Le elezioni legislative si svolgeranno domenica 12 aprile 2026. I seggi resteranno aperti per l’intera giornata e i primi risultati parziali sono attesi già in serata, mentre quelli definitivi arriveranno tra la notte e le ore successive, una volta completato lo scrutinio nazionale. Il voto riguarda il rinnovo dell’Assemblea Nazionale (Országgyűlés), composta da 199 deputati, e rappresenta il passaggio politico più rilevante per il Paese dall’ultima tornata del 2022.
Il sistema elettorale ungherese è misto e combina maggioritario e proporzionale.
-106 seggi sono assegnati in collegi uninominali con sistema secco (vince chi prende più voti);
-93 seggi vengono distribuiti con metodo proporzionale su liste nazionali;
È prevista una soglia di sbarramento al 5%.
Questo meccanismo tende a favorire il partito più forte nei collegi, motivo per cui non basta vincere in percentuale nazionale: per ottenere la maggioranza parlamentare serve infatti un vantaggio solido e ben distribuito sul territorio. Negli ultimi anni, modifiche ai collegi elettorali hanno tra l’altro rafforzato il peso delle aree più favorevoli al governo, aumentando l’incertezza sull’esito finale.
Viktor Orbán, sostenuto sia da Donald Trump sia dal Putin, potrebbe perdere domenica la propria stretta di ferro sul potere dopo 16 anni al governo.
Lo dicono i sondaggi relativi a un voto che per molti ungheresi determinerà il destino di Budapest in Europa.
Il più longevo tra i premier dell’Unione europea, Orbán, è alla guida del paese dal 2010 e ha consolidato il proprio potere limitando i media indipendenti e i diritti democratici, costruendo quella “democrazia illiberale” che gli ha garantito sostenitori nell’estrema destra europea e nel movimento “Make America Great Again” (Maga) di Trump.
Tre anni consecutivi di stagnazione economica e l’impennata del costo della vita, insieme all’arricchimento degli oligarchi vicini al governo, sembrano però aver alla fine infuriato gli elettori.
La campagna di Orbán è stata inoltre coinvolta da indiscrezioni stampa secondo cui il governo avrebbe agito in collusione con la Russia.

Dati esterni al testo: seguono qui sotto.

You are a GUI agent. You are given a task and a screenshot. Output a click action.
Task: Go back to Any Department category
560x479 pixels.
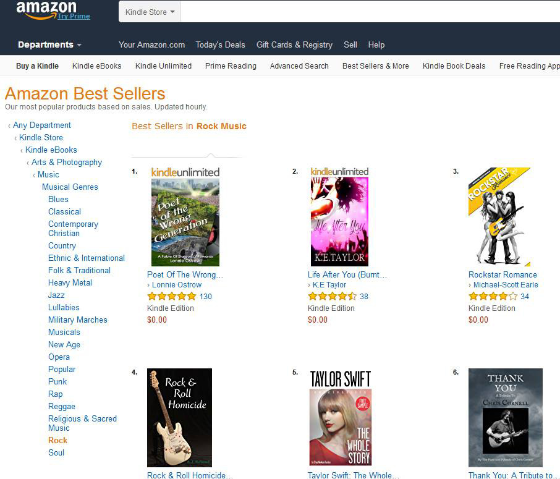coord(42,125)
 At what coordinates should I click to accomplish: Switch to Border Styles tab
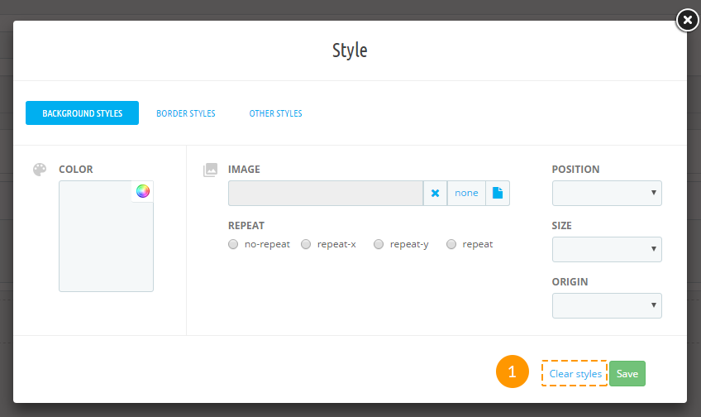pyautogui.click(x=185, y=113)

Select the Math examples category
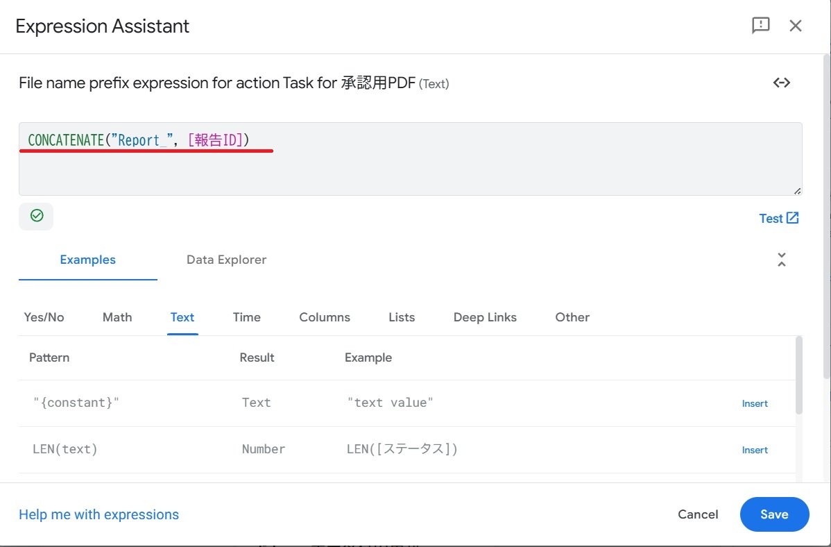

Peter Magyar, ex fedele del premier, ha saputo sfruttare con successo il malcontento degli elettori e il suo partito di centro-destra “Tisza” è ora saldamente in testa alla maggior parte dei sondaggi.
Gli analisti politici avvertono tuttavia che l’elevata percentuale degli indecisi alimenta un clima di incertezza.
Ogni scenario rimane quindi possibile, da una maggioranza qualificata di Tisza – in grado di modificare la costituzione – a una maggioranza di Fidesz.